Photos provided by the filmmakers. 

The pair of filmmakers behind the documentary “The Throwaways,” which examines how black lives are treated as disposable by the criminal justice system, are garnering support and attention for their next project that examines how a black family has lived for years in a small Florida town that has been beset by tragedy, disaster, systemic oppression, epidemics, a lack of basic infrastructure and financial instability. 

The Throwaways Trailer from Bhawin Suchak on Vimeo.

“Outta the Muck” by Bhawin Suchak of Albany’s Youth FX and activist filmmaker Ira McKinley received financial backing from Sundance Institution Documentary Film program, Independent Television Service and the Southern Documentary Fund

The Sundance connection has also come with access to prominent members of the film world including award-winning directors and producers. 

McKinley, a former felon who was homeless for a number of years before getting involved in filmmaking and activism, got a chance to meet with a number of filmmakers—even sharing his story and Youth FX’s mission with Ryan Coogler of “Fruitvale Station” and “Black Panther” fame. 

Ira McKinley meets with Ryan Cooler at Sundance.

Thanks to the funding sources they’ve secured and support they are getting from the film community, the pair have been able to refine their vision and devise a way to deliver the kind of film they’ve always wanted to make. 

“Instead of racing to the finish line, now we have the ability to make the film we want to make. What scenes do we want to put in, what shots do we want to have—instead of that DIY mentality we had on ‘The Throwaways’ where you get what you can,” Suchak says. Suchak expects the film will air on PBS in 2021, possibly on “Independent Lens.” 

The film was always going to focus on the Florida town of Pahokee (population 7,000), where McKinley’s family hails, and the many struggles it has faced over the years. But how to tell that story and why has shifted as the pair discover more of McKinley’s family legacy and delve deeper into the Pahokee community. 

In his 1960 documentary “Harvest of Shame,” Edward R. Murrow delved into the plight of migrant farm workers as they traveled from Florida to New Jersey. Murrow intended the documentary to shock Americans with the poor conditions, starvation wages and racism the families faced. 

Over the years Florida’s black population was forced off their land by Jim Crow laws and into Pahokee. The area was ravaged in 1928 by the Okeechobee hurricane; thousands were killed, the town destroyed. McKinley’s family moved there shortly after the hurricane and were the first to resettle it. 

The economy has been depressed for years. It lacks basic infrastructure, reliable internet is hard to come by and the crack and AIDS epidemic hit the town, and South Florida, very hard. And yet it has become a fertile recruiting ground for NFL players. 

“These people are doing what they can with what they have,” says McKinley, who moved to Pahokee from Albany in 2018. 

Local children make extra money by chasing rabbits through the fields. Rabbits fetch $5 to $7 a piece. “There is a beautiful desperation here,” says McKinley. “They fish every day, they cookout every day, but they’ve got nothing.” McKinley points out the area isn’t very far away from the opulence of President Donald Trump’s Mar-a-Lago. 

Bhawin Suchak.

“Ira moving down there gave us a presence there and, for Ira, part of the storyas we did in “The Throwaways”is a personal lens on a larger story about discovering the roots of where his family came from and discovering the history and hard legacy of that town,” says Suchak. 

McKinley’s mother and father met in Pahokee and lived there for a number of years until their work as migrant farmers led them to settle outside of Ithaca. McKinley’s father would bring him back to Pahokee periodically to visit family until 1970 when he was shot and killed by a police officer. McKinley lost connection to the town and his family there for decades. 

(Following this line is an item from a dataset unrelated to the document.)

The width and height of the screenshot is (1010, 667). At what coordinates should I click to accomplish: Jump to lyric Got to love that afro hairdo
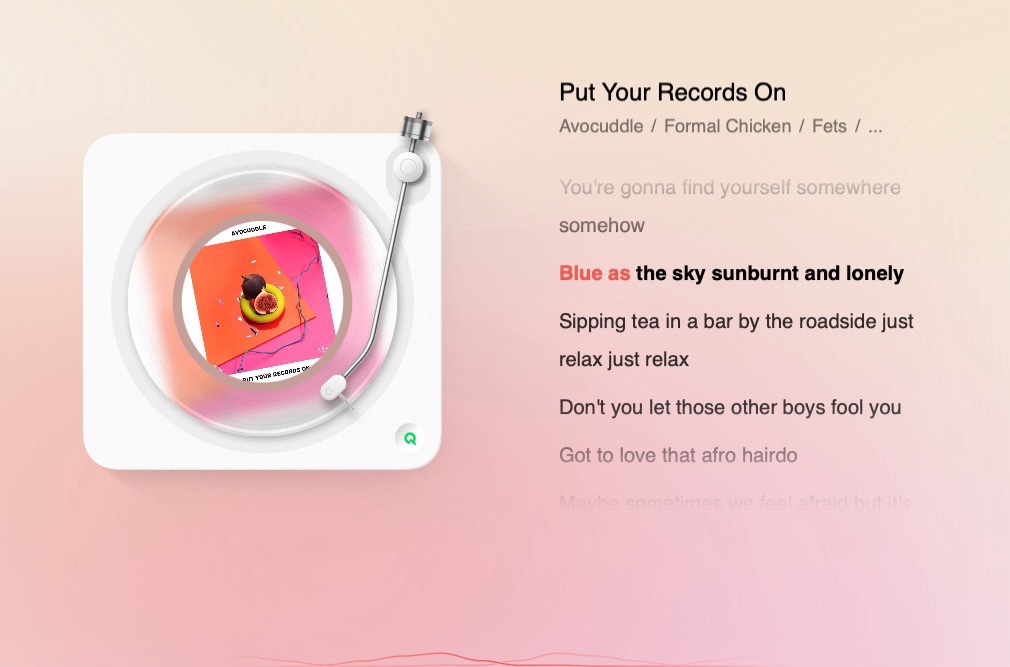pyautogui.click(x=678, y=455)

While connecting with family members on Facebook, McKinley discovered a number of his relatives were in the NFL. It seemed like the film would focus on the importance football plays in raising the community’s self-esteem. 

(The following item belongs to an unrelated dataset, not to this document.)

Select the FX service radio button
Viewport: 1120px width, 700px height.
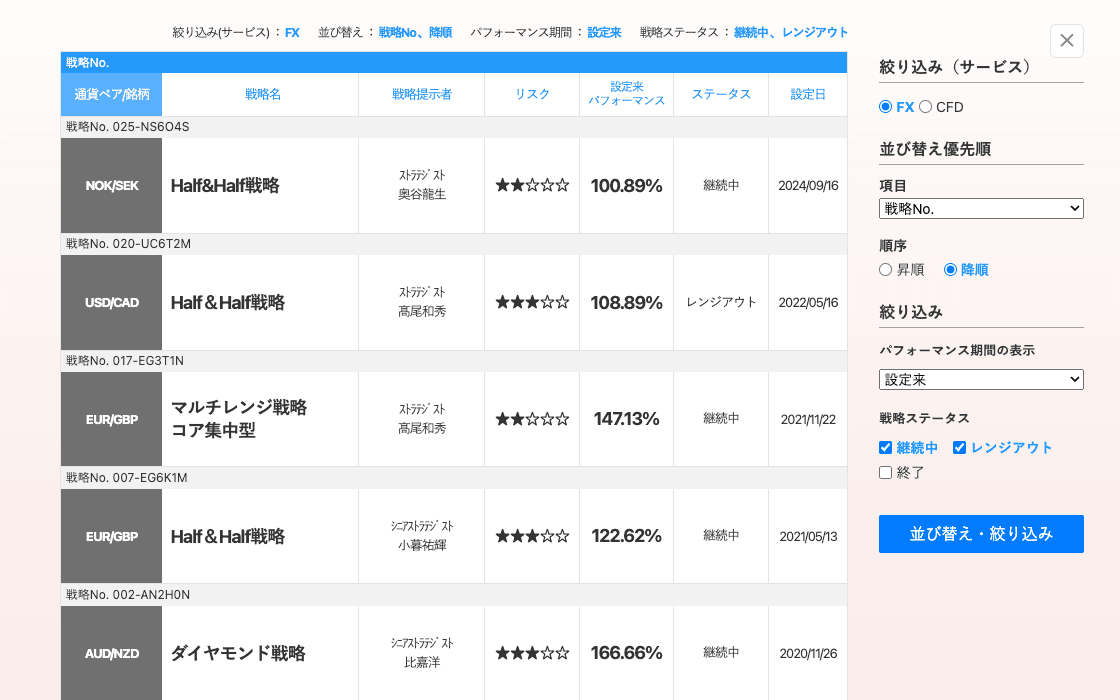[885, 107]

“In our first meetings this was very much a football-focused film,” says Suchak. “But I was always kinda like, ‘That’s great, football is great. I’ve always been a fan of sports documentaries, especially ones that take a deeper look at underlying social issues. But it’s been done before.’” 

Suchak says that having McKinley in Pahokee has allowed them to connect to his dozens of family members and also put the larger story into perspective. 

“Things really have come into focus for us this year. It’s a family story about Ira reconnecting with his roots and then the larger themes that are happening nowblack families who migrated north rare realizing, ‘This really ain’t it!’ They want to go back. I mean you have to realize a lot of people left the south because they were getting killed, they were being lynched.” 

Ira McKinley

The pair plan to film more this fall as Pahokee has a memorial for the victims of the Okeechobee hurricane. They have a lead on a woman who survived the storm and she’s agreed to an interview. 

Suchak and McKinley have brought in members of Youth FX to help with the shoot. They hope the success of the documentary will, in turn, raise the profile of the program. “We want the kids to get on-the-job experience and we know the model needs to go in other communities. Kids need to see that you can do this, too,” says McKinley.